December 30, 2011

  • Why devaluation hurts the middle class more...

    Currency devaluation has been used by many nations to deal with trade deficits and sovereign debt.  If the denomination of debt is in currency x, if currency x is devalued, then it can pay back x in inflated terms, thus reducing its effective debt.

    However, this disproportionately hurts the middle class - and in the middle class, I'm basically including all wage-earners - wage, not people who make their money in trading equities, or own large companies. 

    Helps:
    People in massive debt.  Their debt is now worth less.  They are less in the red.  These people spent too much/borrowed too much, and the devaluation helps.

    Neutral to negative:

    Business owners.  There is a negative effect, but inflation forces them to raise prices, changing the transactional amounts, so their business re-scales to the new inflated/devalued currency.

    Neutral to positive:

    mutlinational businesses

    Locally, they can slowly raise wages to new inflated terms (lowering costs temporarily).  Internationally, they become more competitive with better margins temporarily, bringing in revenues in non-devalued currency.

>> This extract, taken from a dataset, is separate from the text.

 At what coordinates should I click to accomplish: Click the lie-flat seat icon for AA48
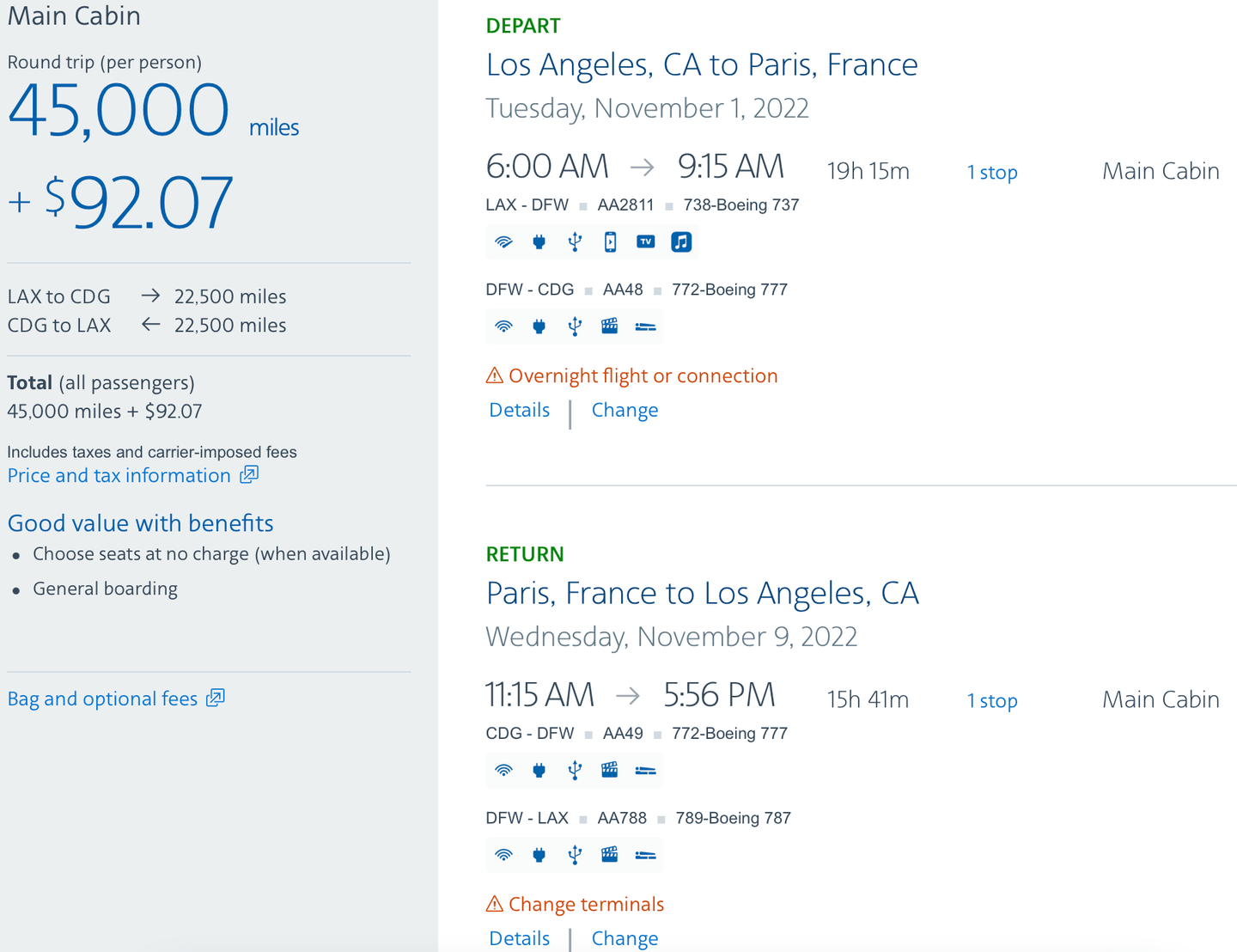click(646, 326)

    Local cash reserves are devalued, but this may be offset in the medium to long term by continuing to do business, and recalibrating sale prices accordingly.

    Neutral

    Equity owners, non-ceo

    People who trade stocks end up with greater liquidity in the markets eventually - devalued currency means, eventually higher stock prices - as the equities re-calibrate to reflect inflated currency.

    Hurts:

    Wage earners with savings.  Savings are devalued, wages are devalued.  Wages will slowly go to new norms.

    Hurts most:

    Retirees or people at the end of their working lives.  Savings devalued, no more time to earn more wages - will not experience wage recalibration.